— Passage provided —
»»

Five months into 2023 and investors are still questioning the Federal Reserve’s position on how high they will bring interest rates to fight persistent inflation. At the beginning of May, we saw a Fed meeting that brought yet another 25-percentage point hike with it. This brings the benchmark federal-funds rate to its highest level in over 16 years.
The “Will they continue to raise rates in the coming months?” question is top of mind as the U.S. economy has shown resilience despite an aggressive Federal Reserve committed to fighting inflation that is still well above their 2% target. In Chairman Jerome Powell’s latest remarks, he suggested that the Federal Reserve is considering skipping a rate hike in June depending on what the economic data is showing. The next meeting is scheduled for June 14th.
The Fed meeting was the beginning of a volatile month as indices fell after the hike. Stocks bounced back, with the S&P 500 hitting a high for 2023 as debt-ceiling talks began. Investors had been looking for any indication that the government would come to an agreement to raise the country’s debt limit and avoid defaulting on its debt.
While the debt ceiling took over headlines throughout the month, other notable stories included an increase in job openings in April that washed away the previous three-month decline – this was surprising news as continued declines would be an incentive for the Fed to cease raising rates. Consumer spending, the key driver of economic growth, also ticked up 0.8% in April, highlighting that consumers are resilient and are still willing to spend on things such as vehicles, summer travel, and concert tickets.

««

— Stated exercise 1 —
Return, without any change, every line of the records from the one containing "Viewport: 881px width, 661px" down to the one containing "[1143, 528]", including both of those lines.

(Saved entries)
»»

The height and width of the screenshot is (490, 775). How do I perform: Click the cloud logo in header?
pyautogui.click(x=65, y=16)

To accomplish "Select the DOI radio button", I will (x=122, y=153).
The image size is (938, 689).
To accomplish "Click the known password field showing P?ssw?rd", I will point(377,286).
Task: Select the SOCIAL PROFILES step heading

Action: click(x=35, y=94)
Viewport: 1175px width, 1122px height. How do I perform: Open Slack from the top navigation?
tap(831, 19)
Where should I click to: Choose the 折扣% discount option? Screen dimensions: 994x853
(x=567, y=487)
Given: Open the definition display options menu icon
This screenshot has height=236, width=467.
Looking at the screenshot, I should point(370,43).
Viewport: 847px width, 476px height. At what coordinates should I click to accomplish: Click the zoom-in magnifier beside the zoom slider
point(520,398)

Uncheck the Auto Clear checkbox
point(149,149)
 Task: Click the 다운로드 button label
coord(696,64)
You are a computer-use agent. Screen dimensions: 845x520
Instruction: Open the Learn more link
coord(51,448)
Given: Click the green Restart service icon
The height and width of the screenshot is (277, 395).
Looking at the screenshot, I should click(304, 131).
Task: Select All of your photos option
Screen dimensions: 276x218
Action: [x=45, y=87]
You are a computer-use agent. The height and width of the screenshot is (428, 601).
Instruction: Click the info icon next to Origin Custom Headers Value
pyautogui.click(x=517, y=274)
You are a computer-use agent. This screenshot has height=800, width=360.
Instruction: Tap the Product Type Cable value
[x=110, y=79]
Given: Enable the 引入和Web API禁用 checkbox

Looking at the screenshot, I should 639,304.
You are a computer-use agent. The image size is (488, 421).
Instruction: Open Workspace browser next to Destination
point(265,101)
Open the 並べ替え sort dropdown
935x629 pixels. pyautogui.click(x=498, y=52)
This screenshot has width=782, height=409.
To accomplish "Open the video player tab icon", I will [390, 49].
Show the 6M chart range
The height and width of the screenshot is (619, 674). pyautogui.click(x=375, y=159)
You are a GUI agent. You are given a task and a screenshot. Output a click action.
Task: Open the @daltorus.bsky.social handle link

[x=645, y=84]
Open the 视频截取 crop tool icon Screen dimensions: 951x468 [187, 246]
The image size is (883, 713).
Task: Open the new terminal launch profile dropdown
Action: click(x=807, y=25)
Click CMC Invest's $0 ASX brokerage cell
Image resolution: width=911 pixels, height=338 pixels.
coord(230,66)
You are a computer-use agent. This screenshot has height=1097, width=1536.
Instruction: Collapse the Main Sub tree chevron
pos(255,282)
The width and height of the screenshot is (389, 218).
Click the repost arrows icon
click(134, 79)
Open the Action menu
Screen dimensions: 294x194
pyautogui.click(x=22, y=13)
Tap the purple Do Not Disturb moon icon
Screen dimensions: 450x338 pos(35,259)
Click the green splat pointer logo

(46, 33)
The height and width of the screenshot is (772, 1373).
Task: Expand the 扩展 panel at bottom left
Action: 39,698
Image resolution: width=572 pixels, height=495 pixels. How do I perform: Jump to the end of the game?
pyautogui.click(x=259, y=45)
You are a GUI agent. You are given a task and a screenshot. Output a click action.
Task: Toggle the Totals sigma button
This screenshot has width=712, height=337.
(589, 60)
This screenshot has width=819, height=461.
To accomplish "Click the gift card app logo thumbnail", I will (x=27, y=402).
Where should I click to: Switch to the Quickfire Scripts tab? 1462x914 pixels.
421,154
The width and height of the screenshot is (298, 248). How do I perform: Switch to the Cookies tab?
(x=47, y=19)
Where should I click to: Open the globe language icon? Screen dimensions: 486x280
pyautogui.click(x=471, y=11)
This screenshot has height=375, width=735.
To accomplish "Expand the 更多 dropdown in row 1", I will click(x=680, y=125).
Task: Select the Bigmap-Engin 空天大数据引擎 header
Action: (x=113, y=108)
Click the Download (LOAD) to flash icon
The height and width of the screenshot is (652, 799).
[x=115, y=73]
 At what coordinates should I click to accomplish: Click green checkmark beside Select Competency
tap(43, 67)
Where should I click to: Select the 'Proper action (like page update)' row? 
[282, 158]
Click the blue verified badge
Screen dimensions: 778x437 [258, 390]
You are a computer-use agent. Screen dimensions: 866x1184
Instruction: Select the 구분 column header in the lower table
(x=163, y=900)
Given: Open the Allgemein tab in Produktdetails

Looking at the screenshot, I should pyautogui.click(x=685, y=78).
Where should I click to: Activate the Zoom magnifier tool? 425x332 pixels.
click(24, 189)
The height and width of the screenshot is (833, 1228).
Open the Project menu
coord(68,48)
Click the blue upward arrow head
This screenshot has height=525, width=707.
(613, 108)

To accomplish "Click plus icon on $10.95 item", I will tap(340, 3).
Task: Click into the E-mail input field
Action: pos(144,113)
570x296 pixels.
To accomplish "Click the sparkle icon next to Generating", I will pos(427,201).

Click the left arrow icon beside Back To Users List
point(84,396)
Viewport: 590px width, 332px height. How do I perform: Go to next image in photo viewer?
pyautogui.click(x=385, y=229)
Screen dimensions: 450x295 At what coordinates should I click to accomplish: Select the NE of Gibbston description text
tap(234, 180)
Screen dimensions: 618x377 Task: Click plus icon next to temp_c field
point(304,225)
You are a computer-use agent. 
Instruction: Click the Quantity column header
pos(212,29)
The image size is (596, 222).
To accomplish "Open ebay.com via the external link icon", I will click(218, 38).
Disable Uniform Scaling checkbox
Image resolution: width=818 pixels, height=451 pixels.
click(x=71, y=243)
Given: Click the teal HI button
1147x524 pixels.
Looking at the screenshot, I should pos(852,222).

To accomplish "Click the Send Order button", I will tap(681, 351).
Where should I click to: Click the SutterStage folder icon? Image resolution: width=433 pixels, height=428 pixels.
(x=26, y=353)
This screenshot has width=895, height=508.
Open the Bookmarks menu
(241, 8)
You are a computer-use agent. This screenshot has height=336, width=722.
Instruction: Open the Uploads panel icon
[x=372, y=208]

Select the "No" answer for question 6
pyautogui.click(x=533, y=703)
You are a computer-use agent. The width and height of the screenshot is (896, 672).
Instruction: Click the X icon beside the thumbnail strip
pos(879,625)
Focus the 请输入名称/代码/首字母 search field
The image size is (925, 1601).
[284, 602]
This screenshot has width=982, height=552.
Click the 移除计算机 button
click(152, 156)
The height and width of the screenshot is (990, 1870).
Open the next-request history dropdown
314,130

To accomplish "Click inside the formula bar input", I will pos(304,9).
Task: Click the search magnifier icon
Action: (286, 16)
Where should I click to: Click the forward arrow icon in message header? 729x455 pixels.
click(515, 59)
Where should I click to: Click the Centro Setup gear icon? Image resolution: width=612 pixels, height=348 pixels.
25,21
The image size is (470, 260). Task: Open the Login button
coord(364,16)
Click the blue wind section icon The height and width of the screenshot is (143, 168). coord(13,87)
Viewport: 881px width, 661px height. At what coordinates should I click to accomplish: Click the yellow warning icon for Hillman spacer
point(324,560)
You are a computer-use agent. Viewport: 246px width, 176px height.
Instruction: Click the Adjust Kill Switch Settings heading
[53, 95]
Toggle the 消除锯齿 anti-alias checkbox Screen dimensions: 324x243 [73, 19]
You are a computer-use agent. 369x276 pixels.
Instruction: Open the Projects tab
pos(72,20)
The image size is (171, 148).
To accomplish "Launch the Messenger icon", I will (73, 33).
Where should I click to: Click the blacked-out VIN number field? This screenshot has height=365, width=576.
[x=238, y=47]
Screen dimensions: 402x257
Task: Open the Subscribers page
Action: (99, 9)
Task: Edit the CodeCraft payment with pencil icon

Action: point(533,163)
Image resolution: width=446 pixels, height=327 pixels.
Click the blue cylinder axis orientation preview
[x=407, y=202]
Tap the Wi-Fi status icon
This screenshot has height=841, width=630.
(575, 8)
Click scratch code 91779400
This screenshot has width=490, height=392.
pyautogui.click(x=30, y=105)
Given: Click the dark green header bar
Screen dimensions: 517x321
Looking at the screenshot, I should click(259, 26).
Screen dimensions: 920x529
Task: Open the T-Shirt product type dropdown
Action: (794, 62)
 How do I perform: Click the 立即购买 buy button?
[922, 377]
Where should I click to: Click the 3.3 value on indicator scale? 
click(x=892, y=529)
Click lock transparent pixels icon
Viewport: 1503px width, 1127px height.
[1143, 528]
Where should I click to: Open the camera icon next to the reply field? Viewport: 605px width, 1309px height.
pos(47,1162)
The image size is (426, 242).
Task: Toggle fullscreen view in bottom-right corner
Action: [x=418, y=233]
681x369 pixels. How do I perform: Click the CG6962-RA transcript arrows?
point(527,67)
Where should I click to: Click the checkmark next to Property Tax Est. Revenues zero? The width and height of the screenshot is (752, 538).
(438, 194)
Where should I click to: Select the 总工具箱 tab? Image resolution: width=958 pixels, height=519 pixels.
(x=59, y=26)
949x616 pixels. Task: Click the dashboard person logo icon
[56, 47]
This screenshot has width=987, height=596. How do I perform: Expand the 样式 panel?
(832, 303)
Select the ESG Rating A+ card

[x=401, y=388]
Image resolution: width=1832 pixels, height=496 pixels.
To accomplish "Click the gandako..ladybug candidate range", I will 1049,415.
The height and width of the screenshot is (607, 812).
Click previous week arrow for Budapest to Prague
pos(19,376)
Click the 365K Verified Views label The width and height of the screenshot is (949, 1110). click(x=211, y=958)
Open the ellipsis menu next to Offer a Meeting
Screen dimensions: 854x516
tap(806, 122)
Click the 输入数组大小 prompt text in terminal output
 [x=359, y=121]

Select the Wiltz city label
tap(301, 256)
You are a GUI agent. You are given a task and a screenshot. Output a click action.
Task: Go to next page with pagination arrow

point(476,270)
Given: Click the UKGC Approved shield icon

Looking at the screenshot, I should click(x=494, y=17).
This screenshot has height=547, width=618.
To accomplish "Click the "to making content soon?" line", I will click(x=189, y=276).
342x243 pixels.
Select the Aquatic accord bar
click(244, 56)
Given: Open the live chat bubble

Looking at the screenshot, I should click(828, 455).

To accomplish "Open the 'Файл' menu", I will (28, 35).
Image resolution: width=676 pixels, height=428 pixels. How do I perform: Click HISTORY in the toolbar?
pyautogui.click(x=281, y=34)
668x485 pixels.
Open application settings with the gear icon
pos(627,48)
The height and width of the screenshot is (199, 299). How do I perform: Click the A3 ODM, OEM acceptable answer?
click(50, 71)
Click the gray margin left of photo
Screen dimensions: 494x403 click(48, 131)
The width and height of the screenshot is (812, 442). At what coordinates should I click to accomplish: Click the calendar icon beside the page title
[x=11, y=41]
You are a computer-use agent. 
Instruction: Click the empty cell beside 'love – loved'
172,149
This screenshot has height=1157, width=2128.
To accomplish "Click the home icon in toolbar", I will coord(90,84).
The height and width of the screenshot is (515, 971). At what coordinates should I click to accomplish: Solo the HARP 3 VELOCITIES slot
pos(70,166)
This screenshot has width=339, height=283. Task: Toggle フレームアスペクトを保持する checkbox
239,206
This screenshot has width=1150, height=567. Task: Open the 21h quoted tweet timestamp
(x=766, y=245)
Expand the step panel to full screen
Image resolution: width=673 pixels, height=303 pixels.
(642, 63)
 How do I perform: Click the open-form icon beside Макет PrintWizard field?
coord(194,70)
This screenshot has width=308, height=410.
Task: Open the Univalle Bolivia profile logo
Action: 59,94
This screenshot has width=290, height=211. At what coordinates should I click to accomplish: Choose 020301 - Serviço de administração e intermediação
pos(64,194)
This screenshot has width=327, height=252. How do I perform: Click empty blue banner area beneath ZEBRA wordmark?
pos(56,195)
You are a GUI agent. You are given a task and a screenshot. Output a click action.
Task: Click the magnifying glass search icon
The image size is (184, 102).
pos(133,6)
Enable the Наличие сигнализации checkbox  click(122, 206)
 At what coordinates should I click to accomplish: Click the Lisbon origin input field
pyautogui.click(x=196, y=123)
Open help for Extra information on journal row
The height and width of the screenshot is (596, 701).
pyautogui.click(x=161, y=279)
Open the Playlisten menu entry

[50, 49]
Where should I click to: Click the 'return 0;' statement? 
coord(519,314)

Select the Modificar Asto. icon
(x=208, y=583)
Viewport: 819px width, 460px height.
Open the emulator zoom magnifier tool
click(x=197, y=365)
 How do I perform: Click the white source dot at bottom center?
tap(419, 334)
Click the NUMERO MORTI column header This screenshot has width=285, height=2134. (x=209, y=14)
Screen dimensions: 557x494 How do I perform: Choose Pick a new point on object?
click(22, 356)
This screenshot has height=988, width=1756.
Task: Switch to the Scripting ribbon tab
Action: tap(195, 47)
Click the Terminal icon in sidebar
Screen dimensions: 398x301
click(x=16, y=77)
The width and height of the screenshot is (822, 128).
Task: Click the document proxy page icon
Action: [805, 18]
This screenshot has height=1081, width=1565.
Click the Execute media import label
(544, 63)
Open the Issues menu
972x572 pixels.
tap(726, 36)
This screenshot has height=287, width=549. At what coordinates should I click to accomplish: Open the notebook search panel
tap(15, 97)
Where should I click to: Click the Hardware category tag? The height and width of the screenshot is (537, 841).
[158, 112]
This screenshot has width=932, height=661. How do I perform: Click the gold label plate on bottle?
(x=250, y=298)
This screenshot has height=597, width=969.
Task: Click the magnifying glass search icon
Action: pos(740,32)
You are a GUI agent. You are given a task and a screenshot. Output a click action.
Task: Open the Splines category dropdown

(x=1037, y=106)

««

— Stated exercise 2 —
Supply the next part of the May 2023 market commentary on the Federal Reserve and interest rates, picking up right after its final sentence.

— Response 1 —
Viewport: 881px width, 661px height. At what coordinates should I click to accomplish: Click the yellow warning icon for Hillman spacer
point(324,560)
You are a computer-use agent. Viewport: 246px width, 176px height.
Instruction: Click the Adjust Kill Switch Settings heading
[53, 95]
Toggle the 消除锯齿 anti-alias checkbox Screen dimensions: 324x243 [73, 19]
You are a computer-use agent. 369x276 pixels.
Instruction: Open the Projects tab
pos(72,20)
The image size is (171, 148).
To accomplish "Launch the Messenger icon", I will (73, 33).
Where should I click to: Click the blacked-out VIN number field? This screenshot has height=365, width=576.
[x=238, y=47]
Screen dimensions: 402x257
Task: Open the Subscribers page
Action: (99, 9)
Task: Edit the CodeCraft payment with pencil icon

Action: point(533,163)
Image resolution: width=446 pixels, height=327 pixels.
Click the blue cylinder axis orientation preview
[x=407, y=202]
Tap the Wi-Fi status icon
This screenshot has height=841, width=630.
(575, 8)
Click scratch code 91779400
This screenshot has width=490, height=392.
pyautogui.click(x=30, y=105)
Given: Click the dark green header bar
Screen dimensions: 517x321
Looking at the screenshot, I should click(259, 26).
Screen dimensions: 920x529
Task: Open the T-Shirt product type dropdown
Action: (794, 62)
 How do I perform: Click the 立即购买 buy button?
[922, 377]
Where should I click to: Click the 3.3 value on indicator scale? 
click(x=892, y=529)
Click lock transparent pixels icon
Viewport: 1503px width, 1127px height.
[1143, 528]

— Response 2 —
With the debt ceiling now appearing to be behind us, and the Fed’s next rate decision in the not-so-distant future, we can look back on financial market performance for the month:
- S&P 500: +0.25%
- Dow Jones: -3.49%
- NASDAQ: +5.80%
- 10-year US Treasury yield: +0.22%
A recession continues to be our base case given the extent of tightening that’s happened, and may continue occurring, to bring inflation down.
With that outlook, our view is that the risk to financial markets is elevated and therefore favor a defensive positioning in portfolios. We are controlling the controllables by putting our processes to work and identifying the companies that can generate strong cash flows through this economic cycle and have strong competitive positions within their industries. For the pro-cyclical areas, we’re continuing to build our shopping lists while waiting for a better opportunity to increase our exposure to those areas of the market.
Debt Ceiling Debate
The role of the debt ceiling has been an increasing concern over the last few months and hit the front pages as talks ramped up ahead of today’s June 1st deadline. Congress must raise the debt ceiling in order to liquidate enough cash from the market to pay its bills and avoid defaulting on debt.
As such, we anticipated a true default as being essentially out of the question, though this does not mean that we couldn’t see a solution where the US Treasury is forced to prioritize debt-related payments over other expenses such as entitlements or government salaries.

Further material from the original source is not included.